* Exercise task
Can you reproduce word for word the part of the items that opens with the line containing "Toggle the Auto mode setting" and closes with the line containing "pyautogui.click(x=285, y=359)", both lines included? Leave the pictures out of your answer.

* Data extract
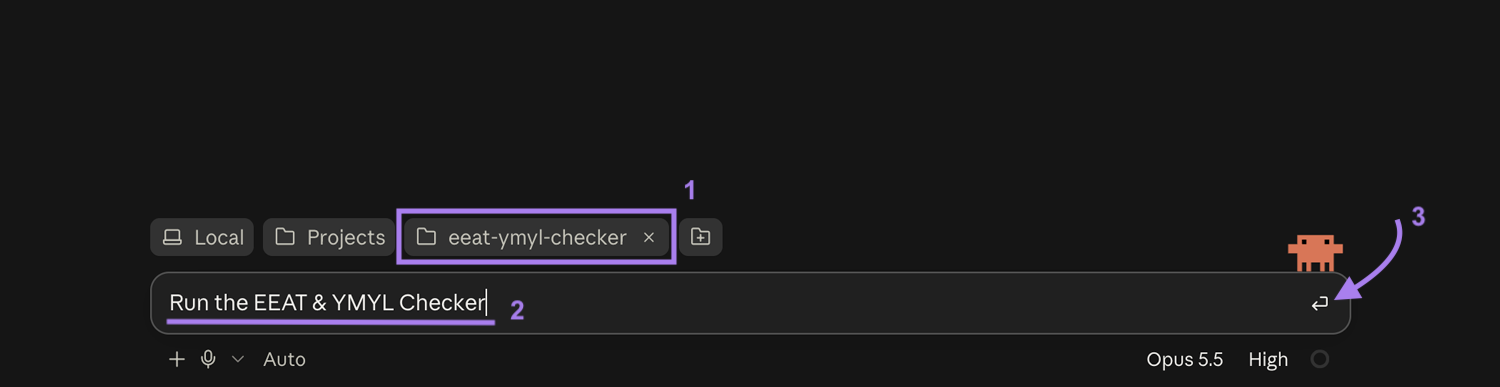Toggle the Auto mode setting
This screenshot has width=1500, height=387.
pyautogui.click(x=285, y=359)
==
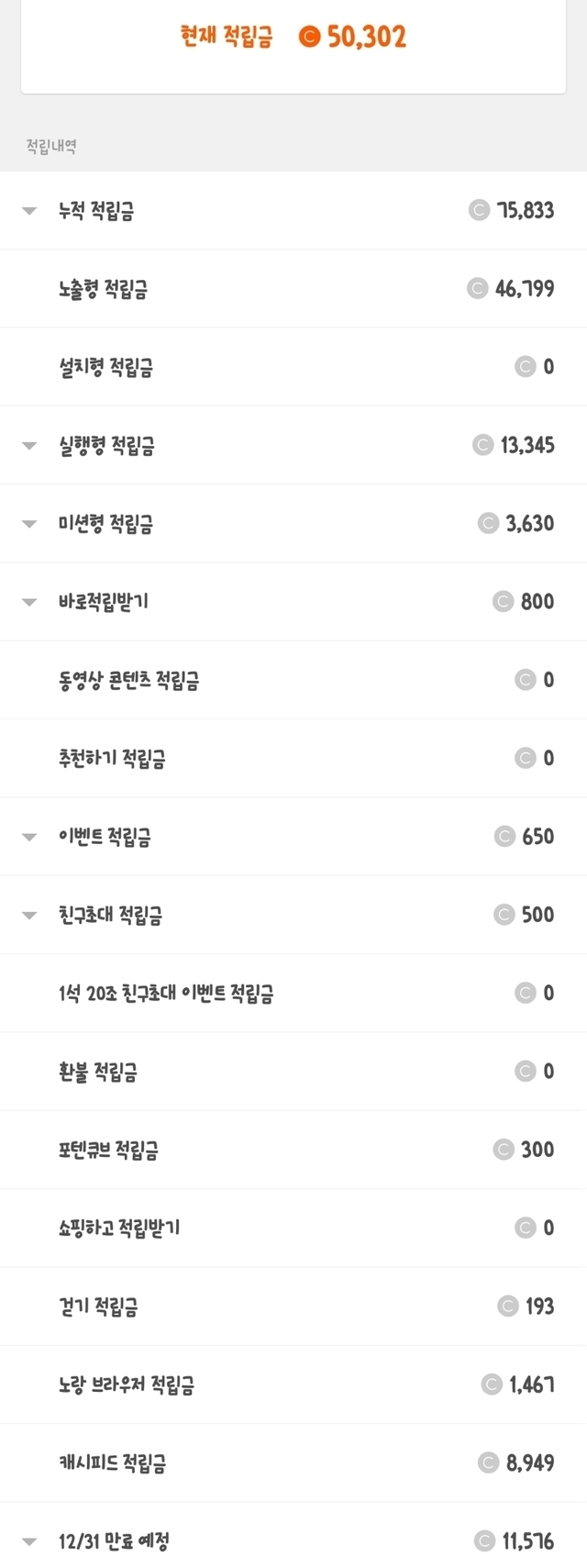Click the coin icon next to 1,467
--
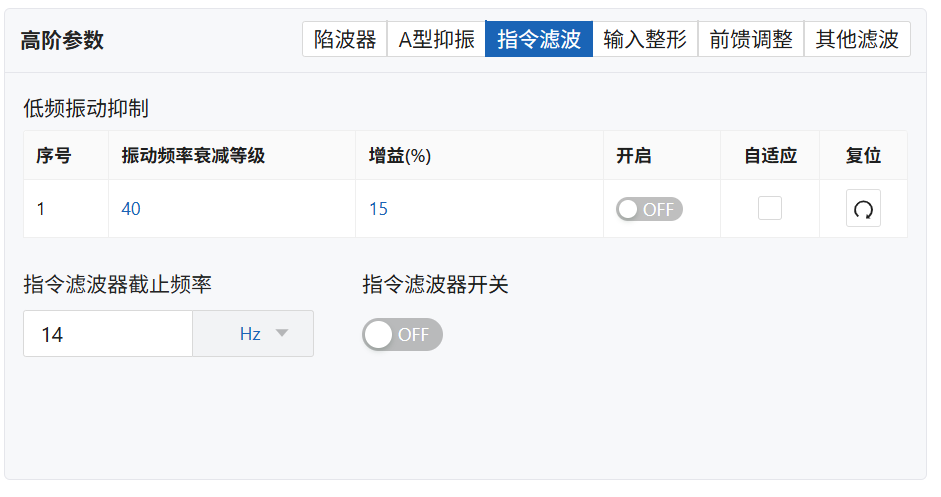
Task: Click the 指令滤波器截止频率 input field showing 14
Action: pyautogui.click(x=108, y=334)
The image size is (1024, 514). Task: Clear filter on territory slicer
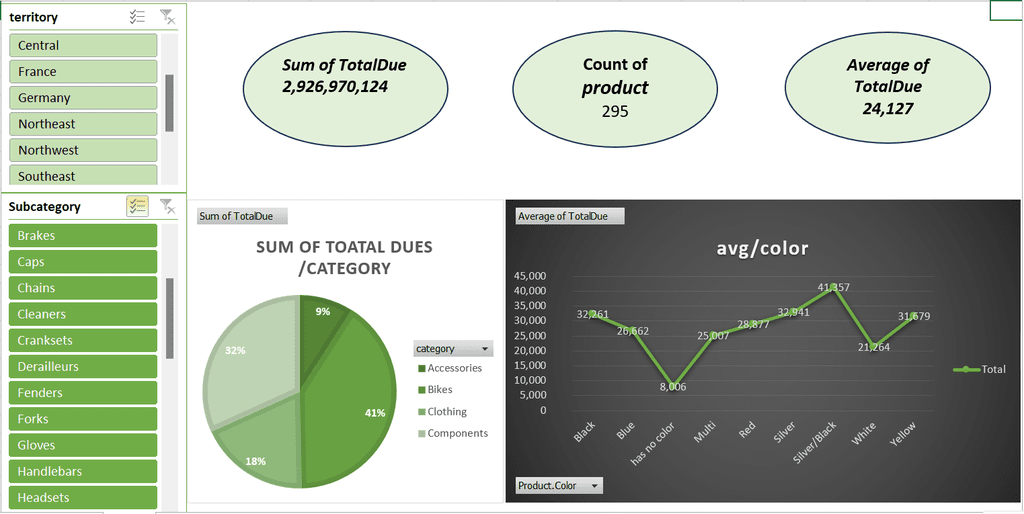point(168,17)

* Response
Toggle the Auto mode setting
This screenshot has width=1500, height=387.
pyautogui.click(x=285, y=359)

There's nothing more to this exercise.